EXERCISE AIM: Rewrite every row below as a numbered list, leaving out the blank lines.

DATA FOR THIS TASK:

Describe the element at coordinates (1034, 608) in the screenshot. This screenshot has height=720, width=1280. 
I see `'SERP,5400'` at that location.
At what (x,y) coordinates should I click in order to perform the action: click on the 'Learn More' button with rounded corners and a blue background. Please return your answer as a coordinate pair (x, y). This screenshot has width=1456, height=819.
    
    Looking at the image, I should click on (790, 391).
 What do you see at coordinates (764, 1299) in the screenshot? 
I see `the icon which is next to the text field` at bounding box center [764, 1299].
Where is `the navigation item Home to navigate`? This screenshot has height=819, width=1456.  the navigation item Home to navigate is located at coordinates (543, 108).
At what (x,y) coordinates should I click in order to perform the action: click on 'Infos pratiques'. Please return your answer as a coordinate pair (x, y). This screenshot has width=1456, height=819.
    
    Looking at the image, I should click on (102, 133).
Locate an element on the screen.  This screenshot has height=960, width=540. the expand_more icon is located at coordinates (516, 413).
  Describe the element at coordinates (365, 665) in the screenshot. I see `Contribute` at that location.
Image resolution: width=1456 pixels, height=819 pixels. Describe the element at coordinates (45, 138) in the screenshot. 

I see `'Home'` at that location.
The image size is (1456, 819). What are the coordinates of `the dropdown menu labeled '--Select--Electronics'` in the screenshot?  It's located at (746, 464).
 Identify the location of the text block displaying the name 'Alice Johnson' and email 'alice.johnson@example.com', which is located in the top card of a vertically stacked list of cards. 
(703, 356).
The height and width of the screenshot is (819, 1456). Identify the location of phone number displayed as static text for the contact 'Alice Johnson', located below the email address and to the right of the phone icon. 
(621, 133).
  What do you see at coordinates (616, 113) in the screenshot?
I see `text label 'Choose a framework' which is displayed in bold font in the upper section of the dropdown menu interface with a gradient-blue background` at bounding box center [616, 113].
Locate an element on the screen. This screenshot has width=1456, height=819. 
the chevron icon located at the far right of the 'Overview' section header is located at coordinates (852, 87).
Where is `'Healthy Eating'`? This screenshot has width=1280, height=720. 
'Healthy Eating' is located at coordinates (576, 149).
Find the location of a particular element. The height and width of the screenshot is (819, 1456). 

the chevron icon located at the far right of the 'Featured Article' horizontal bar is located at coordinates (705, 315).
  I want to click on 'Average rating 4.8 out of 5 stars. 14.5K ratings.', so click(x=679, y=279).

EXERCISE SOLUTION:
1. Describe the element at coordinates (1034, 608) in the screenshot. This screenshot has height=720, width=1280. 
2. I see `'SERP,5400'` at that location.
3. At what (x,y) coordinates should I click in order to perform the action: click on the 'Learn More' button with rounded corners and a blue background. Please return your answer as a coordinate pair (x, y). This screenshot has width=1456, height=819.
4.     Looking at the image, I should click on (790, 391).
5.  What do you see at coordinates (764, 1299) in the screenshot? 
6. I see `the icon which is next to the text field` at bounding box center [764, 1299].
7. Where is `the navigation item Home to navigate`? This screenshot has height=819, width=1456.  the navigation item Home to navigate is located at coordinates (543, 108).
8. At what (x,y) coordinates should I click in order to perform the action: click on 'Infos pratiques'. Please return your answer as a coordinate pair (x, y). This screenshot has width=1456, height=819.
9.     Looking at the image, I should click on (102, 133).
10. Locate an element on the screen.  This screenshot has height=960, width=540. the expand_more icon is located at coordinates (516, 413).
11.   Describe the element at coordinates (365, 665) in the screenshot. I see `Contribute` at that location.
12. Image resolution: width=1456 pixels, height=819 pixels. Describe the element at coordinates (45, 138) in the screenshot. 
13. I see `'Home'` at that location.
14. The image size is (1456, 819). What are the coordinates of `the dropdown menu labeled '--Select--Electronics'` in the screenshot?  It's located at (746, 464).
15.  Identify the location of the text block displaying the name 'Alice Johnson' and email 'alice.johnson@example.com', which is located in the top card of a vertically stacked list of cards. 
16. (703, 356).
17. The height and width of the screenshot is (819, 1456). Identify the location of phone number displayed as static text for the contact 'Alice Johnson', located below the email address and to the right of the phone icon. 
18. (621, 133).
19.   What do you see at coordinates (616, 113) in the screenshot?
20. I see `text label 'Choose a framework' which is displayed in bold font in the upper section of the dropdown menu interface with a gradient-blue background` at bounding box center [616, 113].
21. Locate an element on the screen. This screenshot has width=1456, height=819. 
22. the chevron icon located at the far right of the 'Overview' section header is located at coordinates (852, 87).
23. Where is `'Healthy Eating'`? This screenshot has width=1280, height=720. 
24. 'Healthy Eating' is located at coordinates (576, 149).
25. Find the location of a particular element. The height and width of the screenshot is (819, 1456). 
26. the chevron icon located at the far right of the 'Featured Article' horizontal bar is located at coordinates (705, 315).
27.   I want to click on 'Average rating 4.8 out of 5 stars. 14.5K ratings.', so click(x=679, y=279).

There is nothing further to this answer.